Post workers will hit arrogant Royal Mail bosses on Friday with a massive nationwide walkout and a High Court injunction to stop agency workers being used to try to break the strike.
The 24-hour strike will see all 121,000 post workers in Britain, from postmen on the street to mail sorters and long distance lorry drivers, stop deliveries in the fourth national strike against Royal Mail bosses forcing through thousands of job cuts.
Management attempts to set up strikebreaking operations by staffing huge temporary mail centres with minimum wage agency workers will be challenged in court by the union on the same day.
CWU general secretary Billy Hayes has been given a legal opinion by labour lawyer John Hendy QC that argues that the strikebreaking move by Royal Mail management is unlawful under regulation 7 of the Conduct of Employment Agencies and Employment Businesses Regulations 2003.

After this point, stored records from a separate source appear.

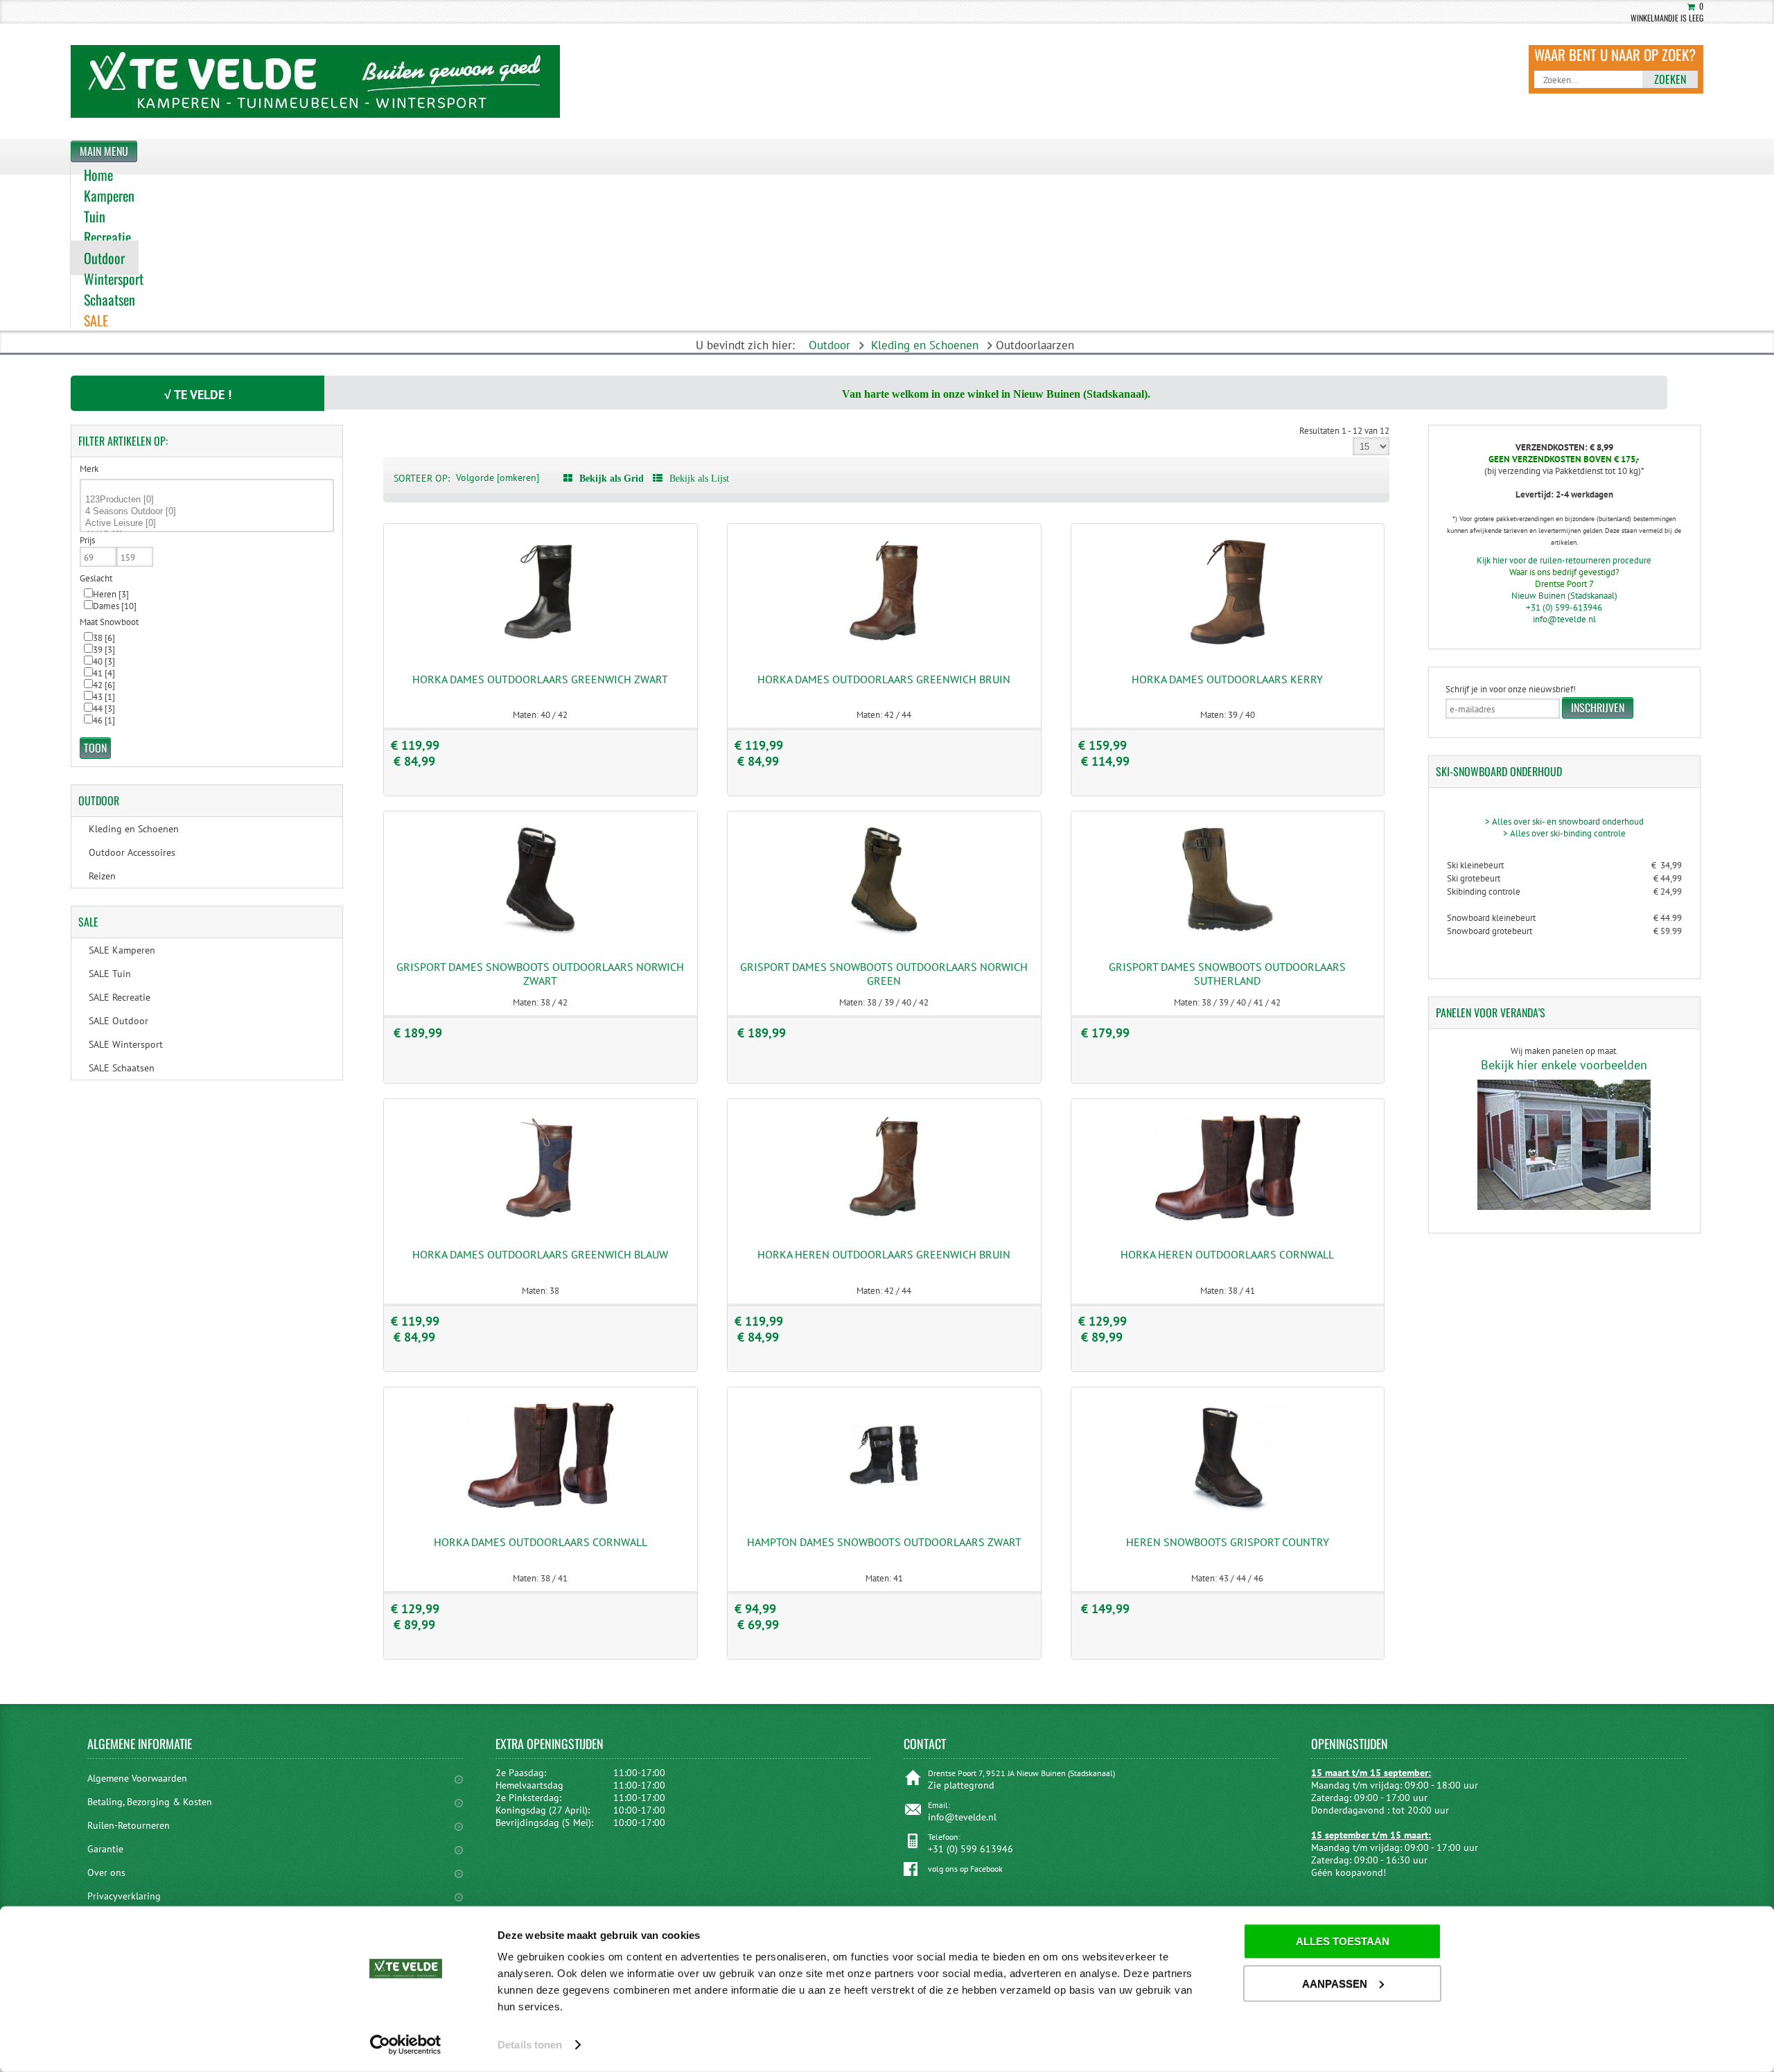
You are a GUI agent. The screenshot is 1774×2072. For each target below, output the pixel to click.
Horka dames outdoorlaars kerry (1227, 679)
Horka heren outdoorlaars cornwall (1227, 1254)
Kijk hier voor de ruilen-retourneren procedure (1564, 560)
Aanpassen (1334, 1983)
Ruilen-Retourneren (128, 1825)
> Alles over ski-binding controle (1564, 833)
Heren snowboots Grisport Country (1227, 1542)
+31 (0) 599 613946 (970, 1849)
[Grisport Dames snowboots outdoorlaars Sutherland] (1228, 932)
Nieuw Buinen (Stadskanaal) (1564, 596)
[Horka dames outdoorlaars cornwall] (540, 1507)
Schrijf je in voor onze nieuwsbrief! (1511, 689)
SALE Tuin (110, 973)
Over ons (106, 1872)
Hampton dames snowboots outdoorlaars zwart (884, 1542)
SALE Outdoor (118, 1021)
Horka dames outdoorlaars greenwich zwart (540, 679)
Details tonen (530, 2045)
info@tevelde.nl (1564, 619)
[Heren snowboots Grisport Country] (1227, 1507)
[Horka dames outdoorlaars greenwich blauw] (540, 1220)
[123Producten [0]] (207, 500)
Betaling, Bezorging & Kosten (149, 1802)
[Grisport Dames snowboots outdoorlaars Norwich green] (884, 932)
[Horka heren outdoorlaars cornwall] (1228, 1220)
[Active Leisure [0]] (207, 523)
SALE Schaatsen (122, 1068)
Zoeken (1670, 79)
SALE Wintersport (126, 1044)
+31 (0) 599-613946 (1564, 607)
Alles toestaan (1342, 1941)
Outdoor (829, 345)
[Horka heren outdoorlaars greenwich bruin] (884, 1220)
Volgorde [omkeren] (497, 477)
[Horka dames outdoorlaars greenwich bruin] (884, 644)
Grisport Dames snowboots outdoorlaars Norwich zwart (540, 973)
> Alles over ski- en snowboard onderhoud (1564, 821)
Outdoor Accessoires (132, 852)
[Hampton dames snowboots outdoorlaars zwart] (884, 1507)
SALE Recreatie (119, 997)
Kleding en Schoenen (924, 345)
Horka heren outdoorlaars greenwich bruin (883, 1254)
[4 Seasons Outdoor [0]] (207, 512)
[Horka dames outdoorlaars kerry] (1228, 644)
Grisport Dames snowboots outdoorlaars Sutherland (1227, 973)
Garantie (105, 1849)
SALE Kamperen (122, 950)
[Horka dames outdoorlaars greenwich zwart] (540, 644)
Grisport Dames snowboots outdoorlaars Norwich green (884, 973)
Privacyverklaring (124, 1896)
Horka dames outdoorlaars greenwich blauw (540, 1254)
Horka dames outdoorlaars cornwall (540, 1542)
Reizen (102, 876)
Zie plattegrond (961, 1785)
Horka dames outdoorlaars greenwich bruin (883, 679)
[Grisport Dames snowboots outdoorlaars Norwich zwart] (540, 932)
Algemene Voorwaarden (137, 1778)
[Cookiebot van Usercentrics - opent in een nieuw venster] (405, 2045)
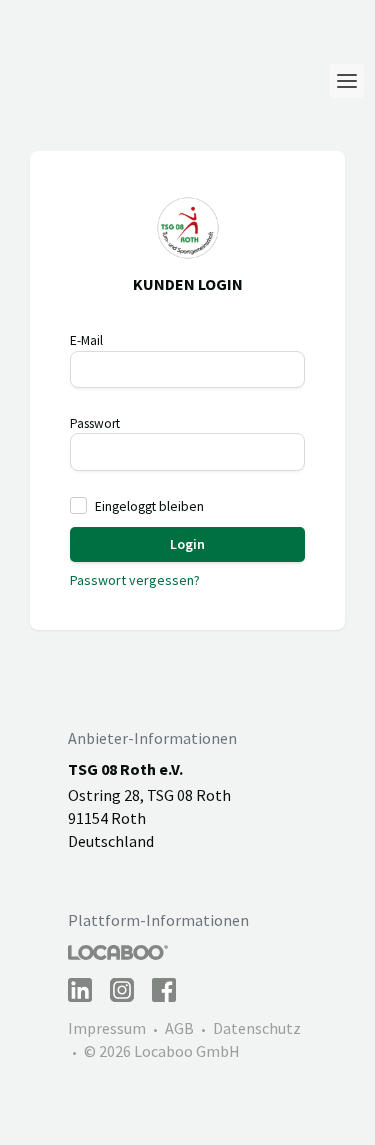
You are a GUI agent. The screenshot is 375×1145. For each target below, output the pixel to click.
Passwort (95, 423)
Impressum (107, 1028)
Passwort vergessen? (135, 580)
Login (187, 544)
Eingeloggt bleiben (149, 506)
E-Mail (86, 340)
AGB (179, 1028)
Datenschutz (257, 1028)
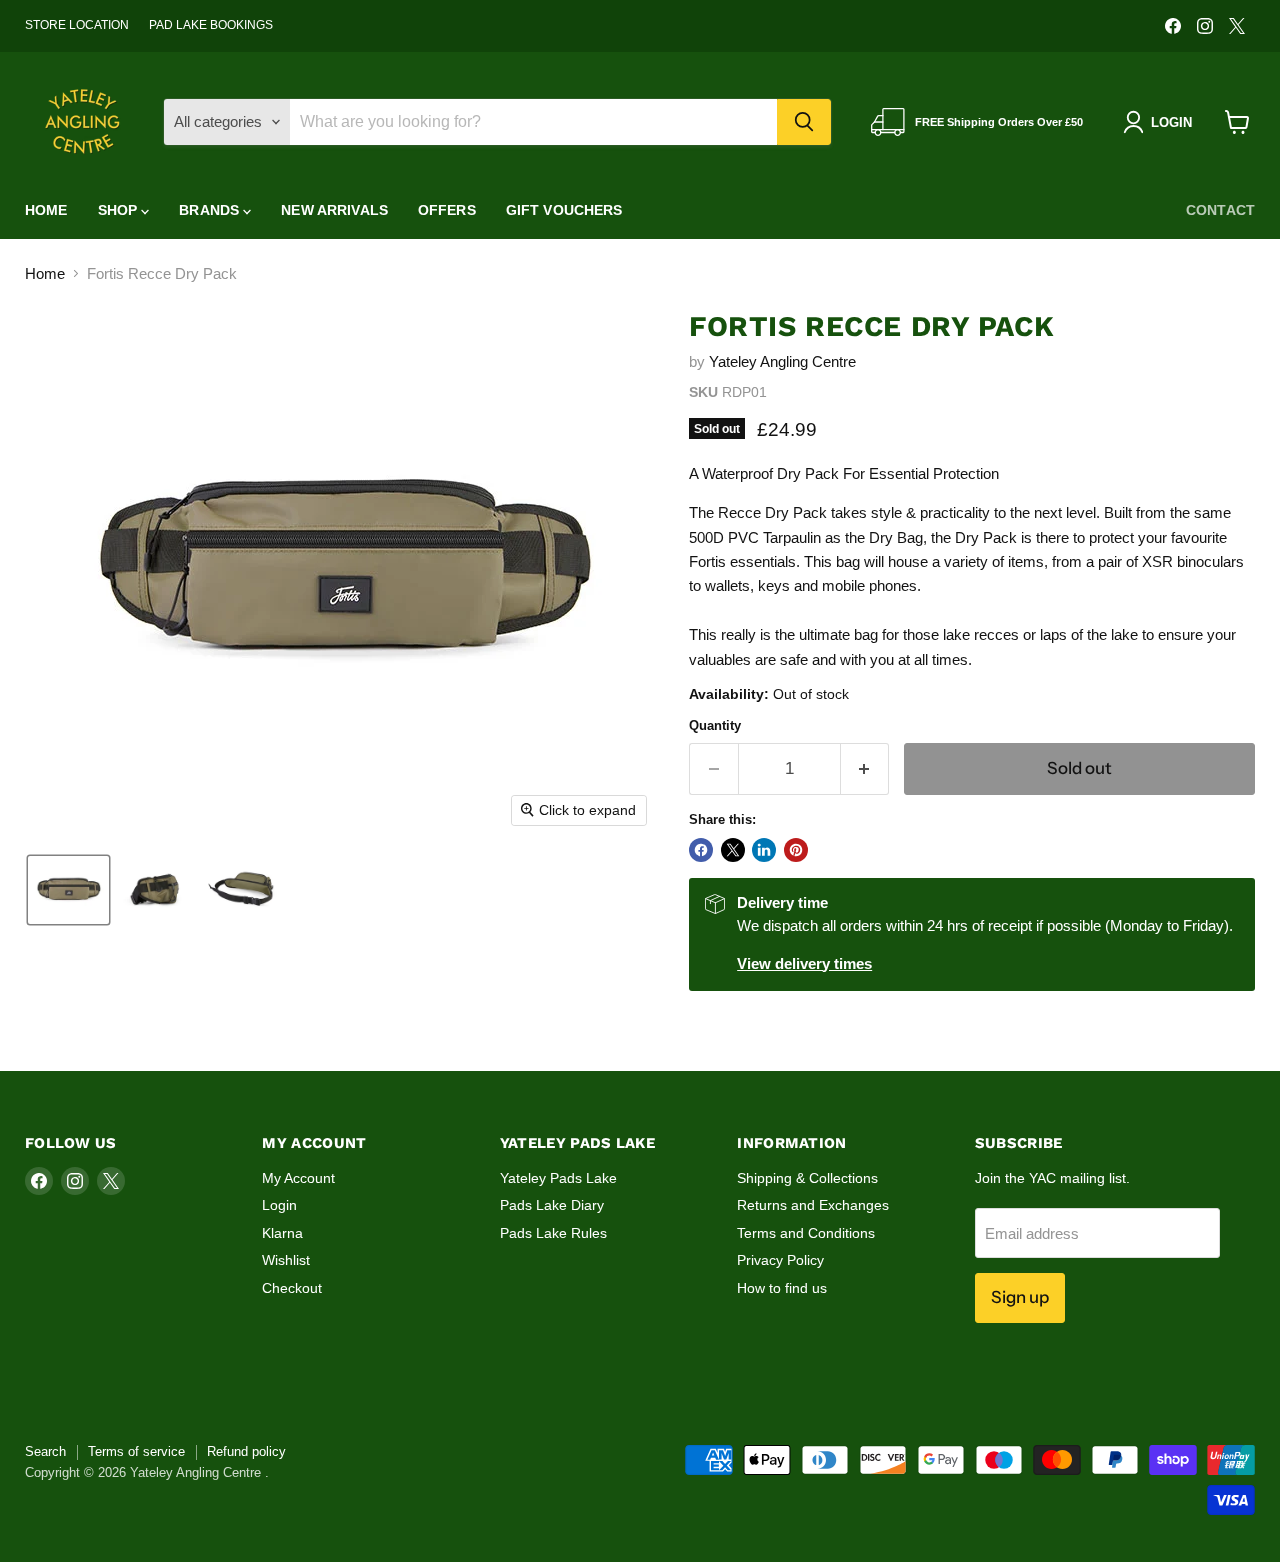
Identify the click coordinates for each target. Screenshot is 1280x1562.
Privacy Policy (780, 1260)
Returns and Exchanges (813, 1205)
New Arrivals (334, 210)
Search (45, 1451)
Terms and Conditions (806, 1233)
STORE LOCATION (77, 25)
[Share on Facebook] (701, 850)
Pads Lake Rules (553, 1233)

This law states that "an employment business may not supply a temporary worker to a hirer to replace an individual taking part in an official strike or any other official industrial dispute."
However, Royal Mail has set up at least three mail centres in Bristol, Slough and Dartford near London, and has taken on 30,000 unemployed workers - twice as many as last winter - through employment agencies such as Reed and Manpower to handle a backlog of millions of undelivered letters and parcels.
Executives denied that the strikebreakers were agency staff, claiming that all the workers were "directly engaged in line with employment law to help with the Christmas mail."
But GMB union leader Paul Kenny weighed in on the dispute to offer solidarity with the post workers, and threatened Business Secretary Peter Mandelson with legal action if the government "fails to carry out its lawful responsibilities" and investigate the hiring of agency workers during the strike.
"There is an agency in the department you run that has a duty to investigate breaches and it has a very poor track record in enforcing the law," Mr Kenny warned Mr Mandelson.
"I am calling on you to properly enforce the law for which you and your department are responsible," he declared.